- Problem requirements: Each line below is to be copied exactly; images do not go into the copy.

(Stored items)
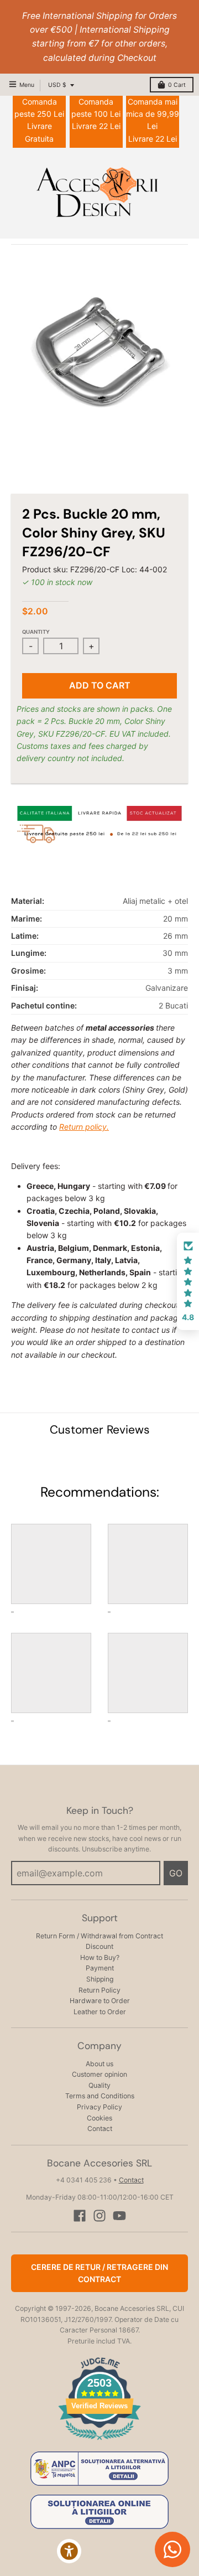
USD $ (57, 85)
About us (99, 2064)
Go (175, 1873)
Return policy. (84, 1126)
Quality (99, 2085)
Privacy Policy (99, 2107)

- Answer to this task:
USD $ (57, 85)
About us (99, 2064)
Go (175, 1873)
Return policy. (84, 1126)
Quality (99, 2085)
Privacy Policy (99, 2107)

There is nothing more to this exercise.